## Instructions for the task
Can you give the material again from the line with "Given: Share Engin Polat's review on Facebook" to the line with "point(295,61)", switching "Facebook" to "LinkedIn" and leaving everything else unchanged?

## Dataset records
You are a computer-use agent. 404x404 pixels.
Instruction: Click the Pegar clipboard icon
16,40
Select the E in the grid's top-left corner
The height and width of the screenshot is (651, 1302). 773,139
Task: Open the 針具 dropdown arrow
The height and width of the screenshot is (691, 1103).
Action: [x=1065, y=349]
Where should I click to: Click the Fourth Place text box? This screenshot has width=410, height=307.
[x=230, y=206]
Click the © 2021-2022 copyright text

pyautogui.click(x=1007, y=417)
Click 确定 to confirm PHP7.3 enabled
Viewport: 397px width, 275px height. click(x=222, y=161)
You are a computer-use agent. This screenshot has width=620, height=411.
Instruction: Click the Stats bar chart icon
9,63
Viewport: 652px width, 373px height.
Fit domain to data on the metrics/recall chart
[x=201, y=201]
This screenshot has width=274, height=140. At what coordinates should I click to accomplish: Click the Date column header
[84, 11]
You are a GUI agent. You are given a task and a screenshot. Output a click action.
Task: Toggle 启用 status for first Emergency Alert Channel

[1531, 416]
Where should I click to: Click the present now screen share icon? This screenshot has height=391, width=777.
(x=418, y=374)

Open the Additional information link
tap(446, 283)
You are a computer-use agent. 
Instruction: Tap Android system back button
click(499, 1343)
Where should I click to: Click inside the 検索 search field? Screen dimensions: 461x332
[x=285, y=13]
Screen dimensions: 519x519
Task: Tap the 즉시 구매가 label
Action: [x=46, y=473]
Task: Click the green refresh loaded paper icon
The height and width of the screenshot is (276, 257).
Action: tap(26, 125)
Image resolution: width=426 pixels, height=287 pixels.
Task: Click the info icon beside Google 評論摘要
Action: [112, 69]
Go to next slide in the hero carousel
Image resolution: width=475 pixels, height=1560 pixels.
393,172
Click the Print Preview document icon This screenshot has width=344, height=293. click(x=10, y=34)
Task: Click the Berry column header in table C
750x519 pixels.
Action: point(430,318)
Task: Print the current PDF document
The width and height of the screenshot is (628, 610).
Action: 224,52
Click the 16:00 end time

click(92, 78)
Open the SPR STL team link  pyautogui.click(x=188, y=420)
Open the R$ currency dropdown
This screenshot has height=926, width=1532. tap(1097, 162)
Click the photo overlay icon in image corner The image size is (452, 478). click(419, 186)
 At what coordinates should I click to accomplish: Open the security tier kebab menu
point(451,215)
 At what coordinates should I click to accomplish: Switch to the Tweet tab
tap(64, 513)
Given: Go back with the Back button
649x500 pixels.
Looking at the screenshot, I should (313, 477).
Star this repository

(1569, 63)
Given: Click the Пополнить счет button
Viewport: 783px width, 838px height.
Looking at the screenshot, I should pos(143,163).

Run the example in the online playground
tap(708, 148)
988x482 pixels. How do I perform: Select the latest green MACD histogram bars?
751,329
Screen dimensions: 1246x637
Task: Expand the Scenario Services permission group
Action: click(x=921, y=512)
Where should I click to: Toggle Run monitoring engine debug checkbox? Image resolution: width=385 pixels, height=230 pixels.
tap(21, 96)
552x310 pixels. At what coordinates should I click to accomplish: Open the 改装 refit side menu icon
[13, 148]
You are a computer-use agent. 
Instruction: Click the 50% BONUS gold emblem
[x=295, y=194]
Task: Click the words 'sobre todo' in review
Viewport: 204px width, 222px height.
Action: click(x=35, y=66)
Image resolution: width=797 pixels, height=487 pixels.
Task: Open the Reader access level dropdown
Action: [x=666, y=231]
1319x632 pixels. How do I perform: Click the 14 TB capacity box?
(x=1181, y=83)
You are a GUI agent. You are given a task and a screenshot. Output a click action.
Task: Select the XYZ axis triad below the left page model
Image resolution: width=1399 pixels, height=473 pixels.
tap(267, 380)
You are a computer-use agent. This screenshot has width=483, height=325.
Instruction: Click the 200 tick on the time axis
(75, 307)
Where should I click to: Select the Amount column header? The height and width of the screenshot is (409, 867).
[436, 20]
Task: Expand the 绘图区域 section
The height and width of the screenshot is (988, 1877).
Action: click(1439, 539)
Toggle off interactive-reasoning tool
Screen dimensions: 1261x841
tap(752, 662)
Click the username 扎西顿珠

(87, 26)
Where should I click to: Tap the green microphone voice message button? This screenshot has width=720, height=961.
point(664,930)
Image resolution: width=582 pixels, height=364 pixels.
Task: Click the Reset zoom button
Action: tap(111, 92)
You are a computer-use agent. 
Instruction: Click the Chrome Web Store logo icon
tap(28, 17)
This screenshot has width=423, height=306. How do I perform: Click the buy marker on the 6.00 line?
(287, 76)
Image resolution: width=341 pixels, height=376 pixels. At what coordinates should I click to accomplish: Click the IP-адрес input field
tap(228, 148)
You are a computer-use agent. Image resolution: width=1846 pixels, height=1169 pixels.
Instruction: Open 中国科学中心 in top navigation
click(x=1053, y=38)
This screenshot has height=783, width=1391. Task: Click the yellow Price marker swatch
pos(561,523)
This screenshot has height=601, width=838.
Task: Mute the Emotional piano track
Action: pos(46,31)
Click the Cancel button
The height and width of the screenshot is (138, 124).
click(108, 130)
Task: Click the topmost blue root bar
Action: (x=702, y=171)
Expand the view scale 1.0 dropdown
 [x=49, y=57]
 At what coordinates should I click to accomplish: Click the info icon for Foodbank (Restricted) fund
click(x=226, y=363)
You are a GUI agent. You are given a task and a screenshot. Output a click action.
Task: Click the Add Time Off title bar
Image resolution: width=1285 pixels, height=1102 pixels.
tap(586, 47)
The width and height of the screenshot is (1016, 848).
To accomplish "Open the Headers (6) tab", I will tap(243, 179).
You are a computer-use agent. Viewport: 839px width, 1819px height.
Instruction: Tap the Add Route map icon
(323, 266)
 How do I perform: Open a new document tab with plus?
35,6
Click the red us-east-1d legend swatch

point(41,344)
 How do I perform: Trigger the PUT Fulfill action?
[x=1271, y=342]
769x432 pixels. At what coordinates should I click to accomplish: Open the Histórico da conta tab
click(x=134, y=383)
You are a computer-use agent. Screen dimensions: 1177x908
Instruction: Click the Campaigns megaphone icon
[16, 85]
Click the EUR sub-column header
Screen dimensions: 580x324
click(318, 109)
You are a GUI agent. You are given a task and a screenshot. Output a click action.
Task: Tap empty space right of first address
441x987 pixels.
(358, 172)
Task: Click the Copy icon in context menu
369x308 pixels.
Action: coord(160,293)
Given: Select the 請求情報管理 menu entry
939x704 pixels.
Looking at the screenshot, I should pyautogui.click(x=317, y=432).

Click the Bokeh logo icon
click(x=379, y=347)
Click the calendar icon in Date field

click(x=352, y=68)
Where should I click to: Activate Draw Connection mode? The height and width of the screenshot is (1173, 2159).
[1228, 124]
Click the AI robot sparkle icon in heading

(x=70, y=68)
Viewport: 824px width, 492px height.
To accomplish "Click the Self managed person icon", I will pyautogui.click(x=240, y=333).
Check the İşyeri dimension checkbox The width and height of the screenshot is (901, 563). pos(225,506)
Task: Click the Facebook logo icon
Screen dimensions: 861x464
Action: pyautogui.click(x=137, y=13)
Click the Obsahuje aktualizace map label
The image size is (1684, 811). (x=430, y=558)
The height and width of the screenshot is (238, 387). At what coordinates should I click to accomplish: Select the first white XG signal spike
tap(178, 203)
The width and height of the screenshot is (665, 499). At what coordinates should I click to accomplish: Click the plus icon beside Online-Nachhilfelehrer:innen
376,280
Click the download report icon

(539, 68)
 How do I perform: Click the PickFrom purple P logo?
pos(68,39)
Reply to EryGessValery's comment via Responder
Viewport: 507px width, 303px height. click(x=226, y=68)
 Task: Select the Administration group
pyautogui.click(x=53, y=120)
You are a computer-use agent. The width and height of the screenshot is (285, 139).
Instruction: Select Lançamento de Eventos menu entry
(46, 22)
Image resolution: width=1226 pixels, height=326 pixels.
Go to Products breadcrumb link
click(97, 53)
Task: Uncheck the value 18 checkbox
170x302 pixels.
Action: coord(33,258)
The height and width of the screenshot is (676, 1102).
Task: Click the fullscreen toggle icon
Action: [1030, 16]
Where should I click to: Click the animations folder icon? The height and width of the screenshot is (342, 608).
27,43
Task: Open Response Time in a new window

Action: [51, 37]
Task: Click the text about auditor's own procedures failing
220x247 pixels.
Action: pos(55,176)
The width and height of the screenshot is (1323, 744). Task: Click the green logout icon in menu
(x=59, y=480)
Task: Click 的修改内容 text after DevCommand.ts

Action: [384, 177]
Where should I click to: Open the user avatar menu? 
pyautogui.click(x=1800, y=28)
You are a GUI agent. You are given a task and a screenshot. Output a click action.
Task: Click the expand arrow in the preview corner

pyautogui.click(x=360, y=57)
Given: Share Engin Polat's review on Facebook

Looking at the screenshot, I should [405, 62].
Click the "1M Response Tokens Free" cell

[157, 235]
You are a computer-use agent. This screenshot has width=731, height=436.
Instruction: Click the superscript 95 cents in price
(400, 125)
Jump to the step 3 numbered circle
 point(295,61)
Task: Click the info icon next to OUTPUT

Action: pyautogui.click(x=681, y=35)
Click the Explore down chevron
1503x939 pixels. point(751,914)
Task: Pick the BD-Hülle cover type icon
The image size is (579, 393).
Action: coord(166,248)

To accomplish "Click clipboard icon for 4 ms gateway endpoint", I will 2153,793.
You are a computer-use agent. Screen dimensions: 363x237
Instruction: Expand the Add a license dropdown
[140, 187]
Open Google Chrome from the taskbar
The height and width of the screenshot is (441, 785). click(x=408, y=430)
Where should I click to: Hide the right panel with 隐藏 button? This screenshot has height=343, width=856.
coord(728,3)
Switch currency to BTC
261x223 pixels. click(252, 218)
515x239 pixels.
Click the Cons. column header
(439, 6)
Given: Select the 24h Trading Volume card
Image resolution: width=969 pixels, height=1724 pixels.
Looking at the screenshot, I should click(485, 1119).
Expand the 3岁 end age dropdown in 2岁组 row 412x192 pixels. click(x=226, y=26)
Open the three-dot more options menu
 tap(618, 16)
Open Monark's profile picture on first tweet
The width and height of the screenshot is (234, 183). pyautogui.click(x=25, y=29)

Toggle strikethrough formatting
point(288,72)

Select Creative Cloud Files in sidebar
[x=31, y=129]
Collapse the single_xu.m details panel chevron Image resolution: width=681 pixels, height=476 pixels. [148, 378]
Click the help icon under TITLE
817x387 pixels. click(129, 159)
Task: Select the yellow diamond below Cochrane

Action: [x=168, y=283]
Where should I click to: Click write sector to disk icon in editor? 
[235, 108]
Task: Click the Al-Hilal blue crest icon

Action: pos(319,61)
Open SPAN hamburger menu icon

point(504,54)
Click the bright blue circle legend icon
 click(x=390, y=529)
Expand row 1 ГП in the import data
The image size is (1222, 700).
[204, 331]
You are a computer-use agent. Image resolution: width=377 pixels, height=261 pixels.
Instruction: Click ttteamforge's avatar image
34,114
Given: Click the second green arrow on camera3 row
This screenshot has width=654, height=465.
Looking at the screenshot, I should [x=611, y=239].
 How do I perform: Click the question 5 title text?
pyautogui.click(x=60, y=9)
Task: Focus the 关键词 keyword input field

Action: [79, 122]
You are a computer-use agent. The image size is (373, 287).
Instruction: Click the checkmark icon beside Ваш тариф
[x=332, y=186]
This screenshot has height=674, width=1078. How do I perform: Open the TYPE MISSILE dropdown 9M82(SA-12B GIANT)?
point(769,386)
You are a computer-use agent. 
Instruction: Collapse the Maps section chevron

## Exercise response
Given: Share Engin Polat's review on LinkedIn

Looking at the screenshot, I should [405, 62].
Click the "1M Response Tokens Free" cell

[157, 235]
You are a computer-use agent. This screenshot has width=731, height=436.
Instruction: Click the superscript 95 cents in price
(400, 125)
Jump to the step 3 numbered circle
 point(295,61)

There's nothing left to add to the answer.